## PROVIDED RECORDS
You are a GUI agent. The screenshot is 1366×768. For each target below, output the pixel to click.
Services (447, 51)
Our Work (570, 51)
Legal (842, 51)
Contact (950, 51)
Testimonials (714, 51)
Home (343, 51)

## PROBLEM TO SOLVE
In full and without alteration, transcribe the listing above.

## RESPONSE BELOW
You are a GUI agent. The screenshot is 1366×768. For each target below, output the pixel to click.
Services (447, 51)
Our Work (570, 51)
Legal (842, 51)
Contact (950, 51)
Testimonials (714, 51)
Home (343, 51)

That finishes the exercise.